ПЕРЕЧЕНЬ ЗАПИСЕЙ
◆ ◆ ◆ ◆
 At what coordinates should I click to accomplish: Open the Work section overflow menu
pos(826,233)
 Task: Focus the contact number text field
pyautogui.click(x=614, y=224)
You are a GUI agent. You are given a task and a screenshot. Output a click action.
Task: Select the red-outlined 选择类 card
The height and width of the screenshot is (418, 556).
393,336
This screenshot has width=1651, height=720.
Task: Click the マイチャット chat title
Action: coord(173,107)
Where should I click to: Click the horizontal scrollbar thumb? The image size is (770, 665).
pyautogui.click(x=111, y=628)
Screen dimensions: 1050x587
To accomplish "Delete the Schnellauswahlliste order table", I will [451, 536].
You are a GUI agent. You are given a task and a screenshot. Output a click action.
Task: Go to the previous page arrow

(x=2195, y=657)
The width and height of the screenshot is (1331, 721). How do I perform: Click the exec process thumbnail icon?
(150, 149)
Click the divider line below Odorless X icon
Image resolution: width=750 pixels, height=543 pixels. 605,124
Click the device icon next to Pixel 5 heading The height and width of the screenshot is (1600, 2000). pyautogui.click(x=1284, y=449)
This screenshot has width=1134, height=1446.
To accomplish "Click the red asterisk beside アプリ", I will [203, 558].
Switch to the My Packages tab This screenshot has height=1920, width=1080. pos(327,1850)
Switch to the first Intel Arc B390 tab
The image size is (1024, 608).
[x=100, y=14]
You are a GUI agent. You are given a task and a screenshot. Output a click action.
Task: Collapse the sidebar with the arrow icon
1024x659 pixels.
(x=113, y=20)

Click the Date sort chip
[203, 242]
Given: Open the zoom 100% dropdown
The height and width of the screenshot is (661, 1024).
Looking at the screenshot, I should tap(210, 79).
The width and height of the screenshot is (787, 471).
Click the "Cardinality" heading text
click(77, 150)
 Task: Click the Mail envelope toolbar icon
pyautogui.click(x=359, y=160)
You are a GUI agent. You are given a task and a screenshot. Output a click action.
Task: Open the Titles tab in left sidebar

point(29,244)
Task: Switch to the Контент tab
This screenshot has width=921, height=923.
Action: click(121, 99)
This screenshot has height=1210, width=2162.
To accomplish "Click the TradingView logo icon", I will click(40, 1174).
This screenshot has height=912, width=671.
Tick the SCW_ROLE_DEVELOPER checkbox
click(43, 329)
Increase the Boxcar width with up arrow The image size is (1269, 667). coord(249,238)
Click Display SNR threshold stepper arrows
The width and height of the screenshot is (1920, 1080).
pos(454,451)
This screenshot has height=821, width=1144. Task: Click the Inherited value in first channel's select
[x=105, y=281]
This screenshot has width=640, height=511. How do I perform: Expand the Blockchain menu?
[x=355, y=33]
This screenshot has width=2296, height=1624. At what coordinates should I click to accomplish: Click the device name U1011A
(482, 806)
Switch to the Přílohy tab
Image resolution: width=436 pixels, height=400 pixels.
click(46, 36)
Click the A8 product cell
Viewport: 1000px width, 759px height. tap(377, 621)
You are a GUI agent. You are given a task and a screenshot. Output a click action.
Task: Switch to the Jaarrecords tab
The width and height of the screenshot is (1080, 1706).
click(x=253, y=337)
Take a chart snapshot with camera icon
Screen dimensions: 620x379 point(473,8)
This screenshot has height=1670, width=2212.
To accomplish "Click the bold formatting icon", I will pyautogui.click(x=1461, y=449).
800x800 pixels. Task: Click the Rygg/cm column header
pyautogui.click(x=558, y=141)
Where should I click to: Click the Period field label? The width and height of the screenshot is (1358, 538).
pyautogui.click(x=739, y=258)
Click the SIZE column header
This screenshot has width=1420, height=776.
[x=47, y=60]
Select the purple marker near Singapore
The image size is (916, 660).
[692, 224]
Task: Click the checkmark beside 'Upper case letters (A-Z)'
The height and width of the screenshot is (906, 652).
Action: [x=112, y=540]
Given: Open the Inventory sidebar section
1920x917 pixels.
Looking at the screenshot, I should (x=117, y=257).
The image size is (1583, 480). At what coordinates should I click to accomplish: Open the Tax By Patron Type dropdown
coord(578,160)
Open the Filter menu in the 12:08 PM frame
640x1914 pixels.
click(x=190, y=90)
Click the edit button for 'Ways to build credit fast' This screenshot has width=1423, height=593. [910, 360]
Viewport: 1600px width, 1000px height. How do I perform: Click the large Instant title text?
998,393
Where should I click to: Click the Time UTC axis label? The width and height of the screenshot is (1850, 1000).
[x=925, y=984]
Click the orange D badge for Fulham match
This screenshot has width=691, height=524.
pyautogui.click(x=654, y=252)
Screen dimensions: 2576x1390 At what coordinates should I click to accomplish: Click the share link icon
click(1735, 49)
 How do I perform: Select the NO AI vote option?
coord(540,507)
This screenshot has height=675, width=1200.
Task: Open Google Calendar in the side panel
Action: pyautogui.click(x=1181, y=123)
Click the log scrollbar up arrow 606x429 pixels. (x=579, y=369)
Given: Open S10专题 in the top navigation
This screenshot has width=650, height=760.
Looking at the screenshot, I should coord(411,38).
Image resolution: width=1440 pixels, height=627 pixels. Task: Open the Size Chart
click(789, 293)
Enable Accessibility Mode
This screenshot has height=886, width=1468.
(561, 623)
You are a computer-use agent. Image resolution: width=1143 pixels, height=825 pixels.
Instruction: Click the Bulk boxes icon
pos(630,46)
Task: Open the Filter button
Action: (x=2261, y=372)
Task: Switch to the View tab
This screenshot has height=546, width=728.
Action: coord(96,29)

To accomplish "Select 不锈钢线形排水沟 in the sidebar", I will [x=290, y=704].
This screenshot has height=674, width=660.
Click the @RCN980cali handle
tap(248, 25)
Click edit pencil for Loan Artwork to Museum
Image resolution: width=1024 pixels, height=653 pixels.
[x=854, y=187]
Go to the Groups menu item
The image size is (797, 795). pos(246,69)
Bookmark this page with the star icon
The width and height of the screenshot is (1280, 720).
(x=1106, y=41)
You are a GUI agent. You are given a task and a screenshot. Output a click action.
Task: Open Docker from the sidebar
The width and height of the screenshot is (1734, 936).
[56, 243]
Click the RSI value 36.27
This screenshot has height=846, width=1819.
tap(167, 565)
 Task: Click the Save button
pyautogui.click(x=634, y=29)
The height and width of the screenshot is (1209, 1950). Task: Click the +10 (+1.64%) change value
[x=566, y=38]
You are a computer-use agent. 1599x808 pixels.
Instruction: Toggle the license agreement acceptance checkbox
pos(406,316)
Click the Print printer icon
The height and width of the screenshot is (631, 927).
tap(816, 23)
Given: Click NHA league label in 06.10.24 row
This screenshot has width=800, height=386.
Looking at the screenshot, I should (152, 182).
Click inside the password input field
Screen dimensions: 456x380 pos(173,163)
◆ ◆ ◆ ◆
ВАШЕ ЗАДАНИЕ
Пожалуйста, обнови записи: замени в каждой из них «GUI agent» на «interface agent», а всё остальное оставь без изменений.

ВЫПОЛНЕННОЕ ЗАДАНИЕ
 At what coordinates should I click to accomplish: Open the Work section overflow menu
pos(826,233)
 Task: Focus the contact number text field
pyautogui.click(x=614, y=224)
You are a interface agent. You are given a task and a screenshot. Output a click action.
Task: Select the red-outlined 选择类 card
The height and width of the screenshot is (418, 556).
393,336
This screenshot has width=1651, height=720.
Task: Click the マイチャット chat title
Action: coord(173,107)
Where should I click to: Click the horizontal scrollbar thumb? The image size is (770, 665).
pyautogui.click(x=111, y=628)
Screen dimensions: 1050x587
To accomplish "Delete the Schnellauswahlliste order table", I will [451, 536].
You are a interface agent. You are given a task and a screenshot. Output a click action.
Task: Go to the previous page arrow

(x=2195, y=657)
The width and height of the screenshot is (1331, 721). How do I perform: Click the exec process thumbnail icon?
(150, 149)
Click the divider line below Odorless X icon
Image resolution: width=750 pixels, height=543 pixels. 605,124
Click the device icon next to Pixel 5 heading The height and width of the screenshot is (1600, 2000). pyautogui.click(x=1284, y=449)
This screenshot has width=1134, height=1446.
To accomplish "Click the red asterisk beside アプリ", I will [203, 558].
Switch to the My Packages tab This screenshot has height=1920, width=1080. pos(327,1850)
Switch to the first Intel Arc B390 tab
The image size is (1024, 608).
[x=100, y=14]
You are a interface agent. You are given a task and a screenshot. Output a click action.
Task: Collapse the sidebar with the arrow icon
1024x659 pixels.
(x=113, y=20)

Click the Date sort chip
[203, 242]
Given: Open the zoom 100% dropdown
The height and width of the screenshot is (661, 1024).
Looking at the screenshot, I should tap(210, 79).
The width and height of the screenshot is (787, 471).
Click the "Cardinality" heading text
click(77, 150)
 Task: Click the Mail envelope toolbar icon
pyautogui.click(x=359, y=160)
You are a interface agent. You are given a task and a screenshot. Output a click action.
Task: Open the Titles tab in left sidebar

point(29,244)
Task: Switch to the Контент tab
This screenshot has width=921, height=923.
Action: click(121, 99)
This screenshot has height=1210, width=2162.
To accomplish "Click the TradingView logo icon", I will click(40, 1174).
This screenshot has height=912, width=671.
Tick the SCW_ROLE_DEVELOPER checkbox
click(43, 329)
Increase the Boxcar width with up arrow The image size is (1269, 667). coord(249,238)
Click Display SNR threshold stepper arrows
The width and height of the screenshot is (1920, 1080).
pos(454,451)
This screenshot has height=821, width=1144. Task: Click the Inherited value in first channel's select
[x=105, y=281]
This screenshot has width=640, height=511. How do I perform: Expand the Blockchain menu?
[x=355, y=33]
This screenshot has width=2296, height=1624. At what coordinates should I click to accomplish: Click the device name U1011A
(482, 806)
Switch to the Přílohy tab
Image resolution: width=436 pixels, height=400 pixels.
click(46, 36)
Click the A8 product cell
Viewport: 1000px width, 759px height. tap(377, 621)
You are a interface agent. You are given a task and a screenshot. Output a click action.
Task: Switch to the Jaarrecords tab
The width and height of the screenshot is (1080, 1706).
click(x=253, y=337)
Take a chart snapshot with camera icon
Screen dimensions: 620x379 point(473,8)
This screenshot has height=1670, width=2212.
To accomplish "Click the bold formatting icon", I will pyautogui.click(x=1461, y=449).
800x800 pixels. Task: Click the Rygg/cm column header
pyautogui.click(x=558, y=141)
Where should I click to: Click the Period field label? The width and height of the screenshot is (1358, 538).
pyautogui.click(x=739, y=258)
Click the SIZE column header
This screenshot has width=1420, height=776.
[x=47, y=60]
Select the purple marker near Singapore
The image size is (916, 660).
[692, 224]
Task: Click the checkmark beside 'Upper case letters (A-Z)'
The height and width of the screenshot is (906, 652).
Action: [x=112, y=540]
Given: Open the Inventory sidebar section
1920x917 pixels.
Looking at the screenshot, I should (x=117, y=257).
The image size is (1583, 480). At what coordinates should I click to accomplish: Open the Tax By Patron Type dropdown
coord(578,160)
Open the Filter menu in the 12:08 PM frame
640x1914 pixels.
click(x=190, y=90)
Click the edit button for 'Ways to build credit fast' This screenshot has width=1423, height=593. [910, 360]
Viewport: 1600px width, 1000px height. How do I perform: Click the large Instant title text?
998,393
Where should I click to: Click the Time UTC axis label? The width and height of the screenshot is (1850, 1000).
[x=925, y=984]
Click the orange D badge for Fulham match
This screenshot has width=691, height=524.
pyautogui.click(x=654, y=252)
Screen dimensions: 2576x1390 At what coordinates should I click to accomplish: Click the share link icon
click(1735, 49)
 How do I perform: Select the NO AI vote option?
coord(540,507)
This screenshot has height=675, width=1200.
Task: Open Google Calendar in the side panel
Action: pyautogui.click(x=1181, y=123)
Click the log scrollbar up arrow 606x429 pixels. (x=579, y=369)
Given: Open S10专题 in the top navigation
This screenshot has width=650, height=760.
Looking at the screenshot, I should coord(411,38).
Image resolution: width=1440 pixels, height=627 pixels. Task: Open the Size Chart
click(789, 293)
Enable Accessibility Mode
This screenshot has height=886, width=1468.
(561, 623)
You are a computer-use agent. Image resolution: width=1143 pixels, height=825 pixels.
Instruction: Click the Bulk boxes icon
pos(630,46)
Task: Open the Filter button
Action: (x=2261, y=372)
Task: Switch to the View tab
This screenshot has height=546, width=728.
Action: coord(96,29)

To accomplish "Select 不锈钢线形排水沟 in the sidebar", I will [x=290, y=704].
This screenshot has height=674, width=660.
Click the @RCN980cali handle
tap(248, 25)
Click edit pencil for Loan Artwork to Museum
Image resolution: width=1024 pixels, height=653 pixels.
[x=854, y=187]
Go to the Groups menu item
The image size is (797, 795). pos(246,69)
Bookmark this page with the star icon
The width and height of the screenshot is (1280, 720).
(x=1106, y=41)
You are a interface agent. You are given a task and a screenshot. Output a click action.
Task: Open Docker from the sidebar
The width and height of the screenshot is (1734, 936).
[56, 243]
Click the RSI value 36.27
This screenshot has height=846, width=1819.
tap(167, 565)
 Task: Click the Save button
pyautogui.click(x=634, y=29)
The height and width of the screenshot is (1209, 1950). Task: Click the +10 (+1.64%) change value
[x=566, y=38]
You are a computer-use agent. 1599x808 pixels.
Instruction: Toggle the license agreement acceptance checkbox
pos(406,316)
Click the Print printer icon
The height and width of the screenshot is (631, 927).
tap(816, 23)
Given: Click NHA league label in 06.10.24 row
This screenshot has width=800, height=386.
Looking at the screenshot, I should (152, 182).
Click inside the password input field
Screen dimensions: 456x380 pos(173,163)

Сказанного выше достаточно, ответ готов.